Russian spacewalk aims to improve communications

FAN Editor

Two veteran cosmonauts floated outside the International Space Station Friday to remove an electronics box and install a more powerful replacement as part of an upgrade to improve communications with the Russian segment of the lab complex. Station commander Alexander Misurkin and crewmate Anton Shkaplerov opened the hatch of the Pirs docking and airlock module at 10:35 a.m. EST (GMT-5) to officially kick off a planned six-and-a-half hour excursion near the aft end of the Russian Zvezda module.

“It is Groundhog Day, after all, and as the cosmonauts have emerged from the Pirs docking compartment, ultimately they’ll see their shadow … thus earning six more hours-plus of spacewalk activity,” commentator Rob Navias observed from NASA’s mission control center in Houston as the spacewalkers floated out of the airlock.

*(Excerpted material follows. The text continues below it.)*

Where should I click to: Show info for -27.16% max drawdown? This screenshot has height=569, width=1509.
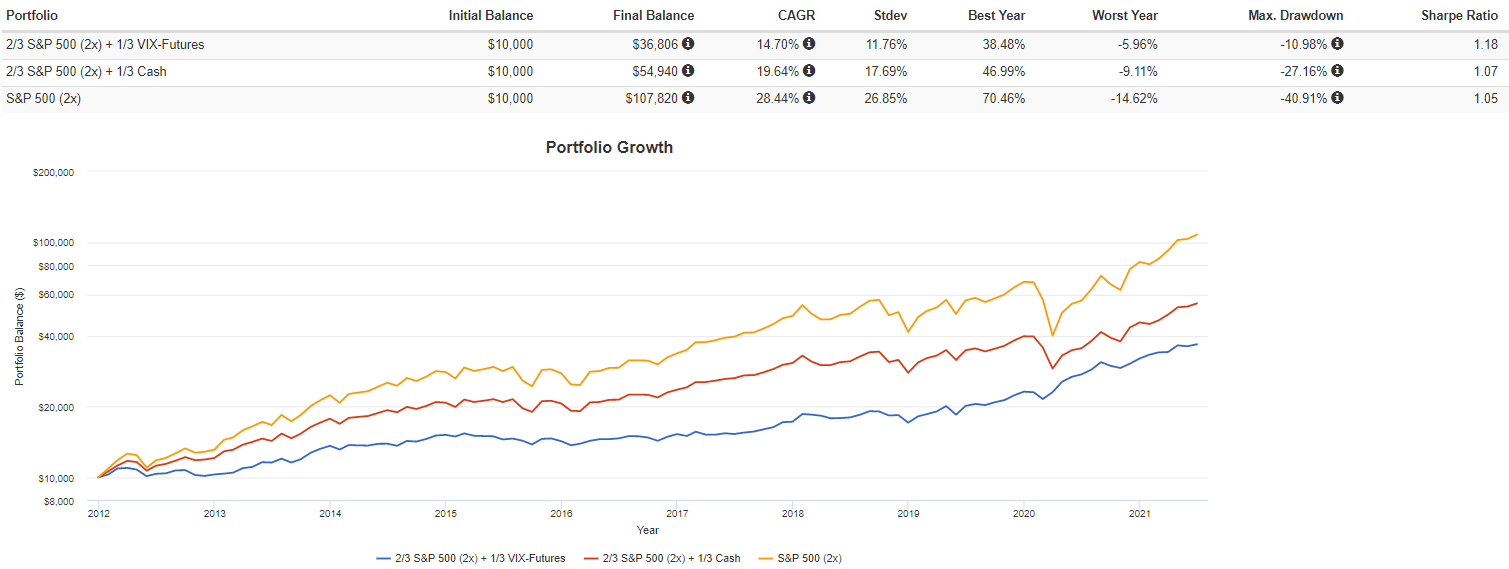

The spacewalk came just 10 days after two NASA spacewalkers, Mark Vande Hei and Scott Tingle, carried out the year’s first station EVA, installing a new grapple mechanism on one end of the lab’s robot arm. A second spacewalk to complete unfinished arm-related work is planned later this month.

The goal of Friday’s excursion was to remove a 60-pound radio receiver used with the Russian Lira communications system’s OHA high-gain antenna. The flight plan called for Misurkin and Shkaplerov to disconnect the old receiver, toss it overboard and install a more powerful unit that will eventually permit high-speed communications and telemetry comparable to NASA’s Ku-band system.

The original instrumentation unit was to be jettisoned to the aft of the station along a trajectory that assures no chance of a subsequent close encounter with the lab. The box eventually will fall into the atmosphere and burn up.

The cosmonauts planned to carry out one or more lower-priority “get-ahead” tasks, if possible, before re-entering Pirs, closing the hatch and repressurizing the compartment to bring the spacewalk to a close.

This is the 207th spacewalk since station assembly began in 1998, the second so far this year, the fourth for Misurkin and the second for Shkaplerov. Going into Friday’s EVA, more than 120 astronauts and cosmonauts had logged 1,285 hours and 49 minutes of spacewalk time, or 53.6 days.